Fig 1: The AgDG in action. In step (1), Agent A creates hard dependencies for B, D, and E simultaneously. The algorithm then recursively resolves these based on the graph topology.

Experiments & Results

The authors evaluated MD-PIBT across four models: Pebble Motion (PM), Large Agents (PMLA), Rotation Motion (RM), and Differential Drive (DDR).

Solving the "Large Agent" Crisis

In environments where robots vary in size, standard EPIBT fails quickly as density increases. MD-PIBT, by setting $C > 1$, allows large robots to effectively clear paths.

• Success Rate: Significantly higher in maze and warehouse maps for large agents.
• Suboptimality: Lower sum-of-cost compared to EPIBT.

Table 1: Hyper-parameter search across different MAPF variants. MD-PIBT acts as a "super-set" that can replicate PIBT/EPIBT or unlock new capabilities.

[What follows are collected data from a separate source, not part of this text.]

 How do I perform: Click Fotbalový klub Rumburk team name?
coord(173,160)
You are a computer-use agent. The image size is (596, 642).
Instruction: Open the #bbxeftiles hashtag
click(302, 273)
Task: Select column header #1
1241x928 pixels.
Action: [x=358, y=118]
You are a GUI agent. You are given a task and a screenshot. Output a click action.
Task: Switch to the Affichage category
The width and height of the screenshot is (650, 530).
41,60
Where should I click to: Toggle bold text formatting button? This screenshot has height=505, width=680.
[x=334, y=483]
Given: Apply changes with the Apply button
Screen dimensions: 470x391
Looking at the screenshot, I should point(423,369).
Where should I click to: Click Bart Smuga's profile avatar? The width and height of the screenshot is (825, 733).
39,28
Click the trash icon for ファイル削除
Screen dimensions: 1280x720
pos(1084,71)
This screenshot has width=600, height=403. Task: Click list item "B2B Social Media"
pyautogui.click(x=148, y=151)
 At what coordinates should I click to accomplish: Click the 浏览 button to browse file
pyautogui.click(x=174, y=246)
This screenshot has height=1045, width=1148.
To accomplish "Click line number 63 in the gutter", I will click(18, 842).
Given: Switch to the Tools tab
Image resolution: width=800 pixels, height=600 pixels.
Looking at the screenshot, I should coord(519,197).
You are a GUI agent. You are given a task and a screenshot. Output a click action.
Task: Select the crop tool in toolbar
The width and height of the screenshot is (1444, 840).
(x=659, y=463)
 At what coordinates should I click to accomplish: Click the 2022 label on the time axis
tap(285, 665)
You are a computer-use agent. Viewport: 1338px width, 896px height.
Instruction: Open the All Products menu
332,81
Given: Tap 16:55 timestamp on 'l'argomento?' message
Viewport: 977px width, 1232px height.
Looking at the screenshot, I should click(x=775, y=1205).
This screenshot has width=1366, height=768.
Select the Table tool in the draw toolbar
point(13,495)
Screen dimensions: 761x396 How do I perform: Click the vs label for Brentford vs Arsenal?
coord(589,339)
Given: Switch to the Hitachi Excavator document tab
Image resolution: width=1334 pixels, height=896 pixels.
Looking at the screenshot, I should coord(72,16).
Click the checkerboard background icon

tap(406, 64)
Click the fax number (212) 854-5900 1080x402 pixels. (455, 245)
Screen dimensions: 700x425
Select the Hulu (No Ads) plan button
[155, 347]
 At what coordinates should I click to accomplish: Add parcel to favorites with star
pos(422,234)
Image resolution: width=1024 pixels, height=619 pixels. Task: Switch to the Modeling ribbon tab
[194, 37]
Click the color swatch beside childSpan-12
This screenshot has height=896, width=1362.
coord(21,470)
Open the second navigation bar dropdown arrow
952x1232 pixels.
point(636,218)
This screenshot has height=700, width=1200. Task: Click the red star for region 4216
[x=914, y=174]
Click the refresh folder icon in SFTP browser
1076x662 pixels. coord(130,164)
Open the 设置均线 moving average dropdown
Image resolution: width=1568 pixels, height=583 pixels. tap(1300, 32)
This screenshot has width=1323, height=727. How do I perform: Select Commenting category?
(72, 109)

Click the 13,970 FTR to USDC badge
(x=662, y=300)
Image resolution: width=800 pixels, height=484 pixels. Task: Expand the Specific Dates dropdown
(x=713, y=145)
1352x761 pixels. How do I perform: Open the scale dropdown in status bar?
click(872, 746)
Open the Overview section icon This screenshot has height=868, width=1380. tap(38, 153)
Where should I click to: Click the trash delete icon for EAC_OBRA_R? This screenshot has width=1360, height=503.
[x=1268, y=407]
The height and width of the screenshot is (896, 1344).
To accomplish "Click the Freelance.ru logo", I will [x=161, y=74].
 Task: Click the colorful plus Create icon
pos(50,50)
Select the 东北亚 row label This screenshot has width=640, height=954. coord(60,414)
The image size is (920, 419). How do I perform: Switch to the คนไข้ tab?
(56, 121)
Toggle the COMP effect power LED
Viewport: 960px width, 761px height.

Scalability to 10,000 Robots

The algorithm maintains the "rule-based" speed advantage. Even with the overhead of graph manipulation, it remains orders of magnitude faster than complete search methods like CBS (Conflict-Based Search) while being more robust than simple PIBT.

Critical Analysis & Conclusion

Takeaway: MD-PIBT is a unifying framework. By generalizing "Priority Inheritance" into "Dependency Search," the authors have provided a tool that is agnostic to the underlying robot physics.

Limitations:

• Exponential Worst-Case: Theoretically, the dependencies could lead to exponential replanning calls (though the $R$ limit hyper-parameter effectively mitigates this in practice).
• Hyper-parameter Sensitivity: The choice of window size $w$, simulation window $h$, and collision limit $C$ is map-dependent, requiring some tuning for optimal performance.

Future Outlook: MD-PIBT could serve as a "safety shield" for reinforcement learning policies, where the RL policy proposes multi-step actions and MD-PIBT ensures they are collision-free via graph-based conflict resolution.